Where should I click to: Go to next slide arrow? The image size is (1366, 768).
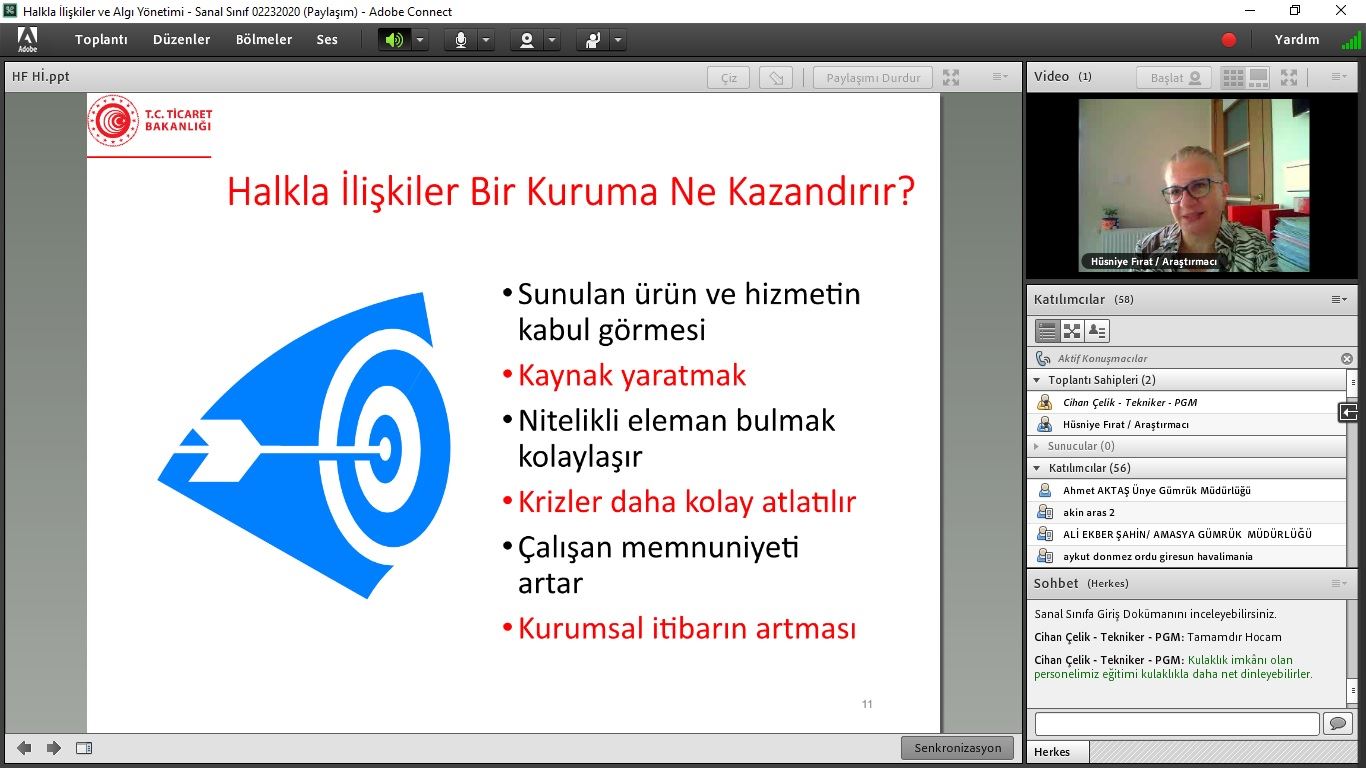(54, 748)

----------------------------------------

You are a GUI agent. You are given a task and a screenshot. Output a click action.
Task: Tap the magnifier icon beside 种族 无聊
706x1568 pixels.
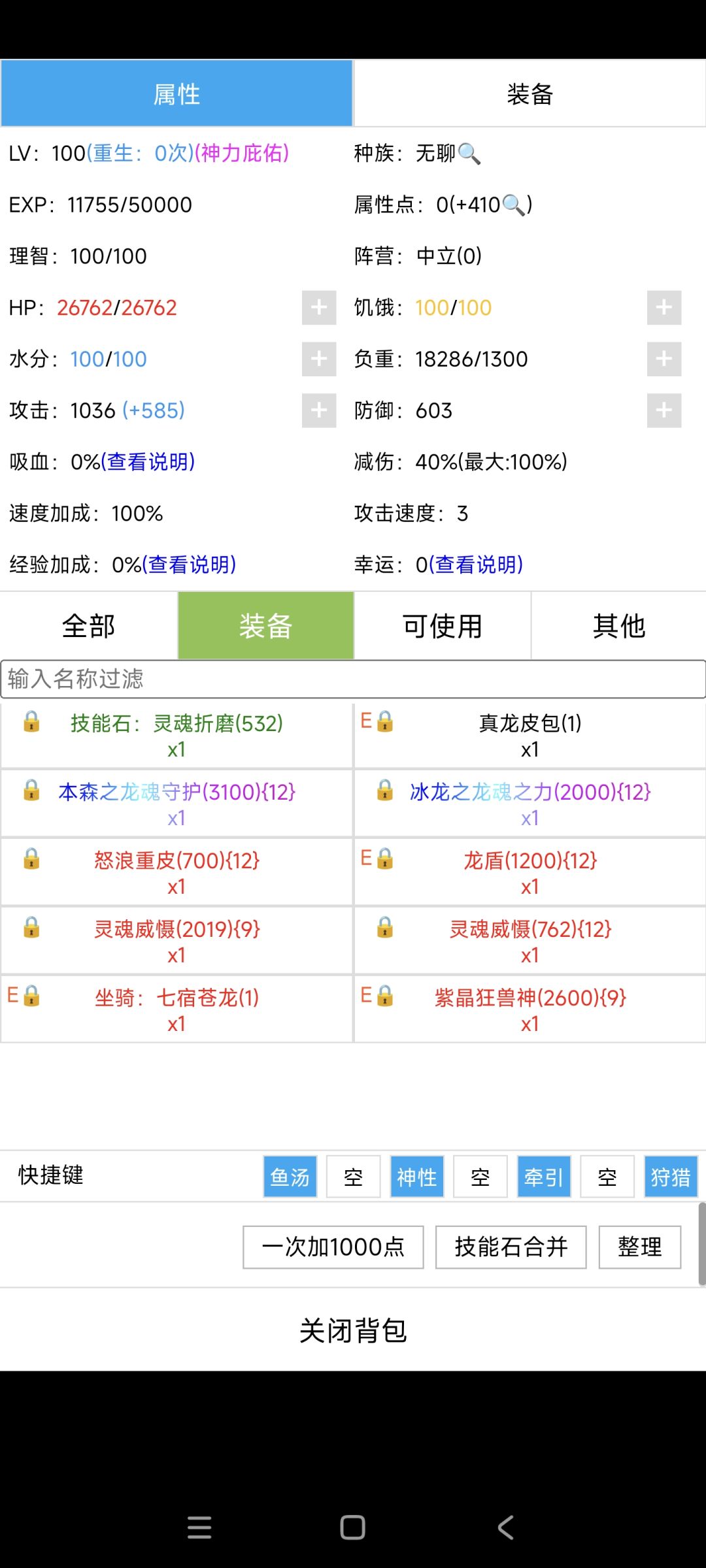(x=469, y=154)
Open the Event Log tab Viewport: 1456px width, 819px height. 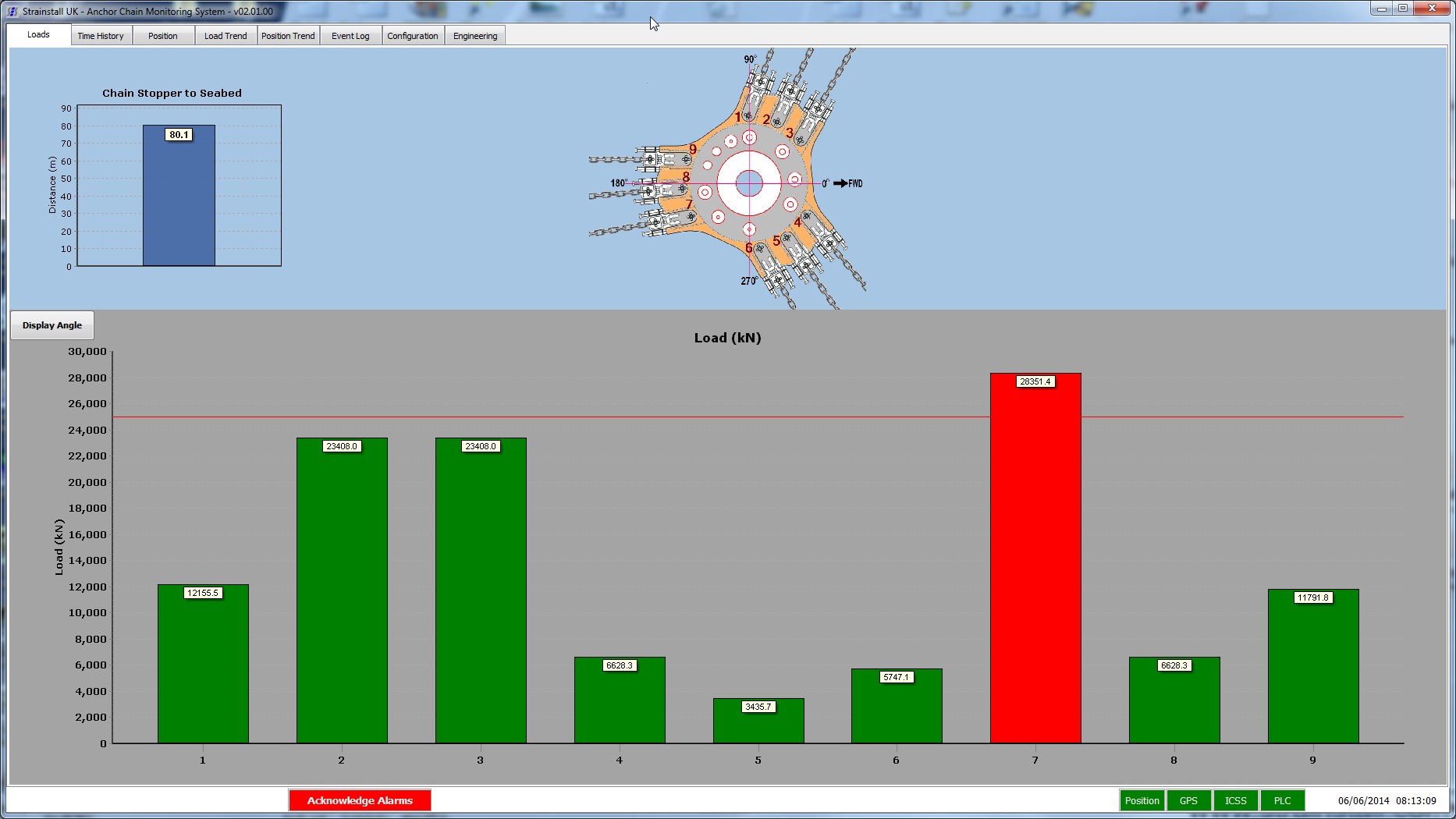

----------------------------------------

◆ **Assigned task**: Write back the stretch of lines above that begins with the line holding "Task: Tap the magnifier icon beside 种族 无聊" and ends with the line holding "Open the Event", both included, exactly as written. Pictures stay out.

◆ **Task answer**:
Task: Tap the magnifier icon beside 种族 无聊
706x1568 pixels.
(x=469, y=154)
Open the Event Log tab Viewport: 1456px width, 819px height. 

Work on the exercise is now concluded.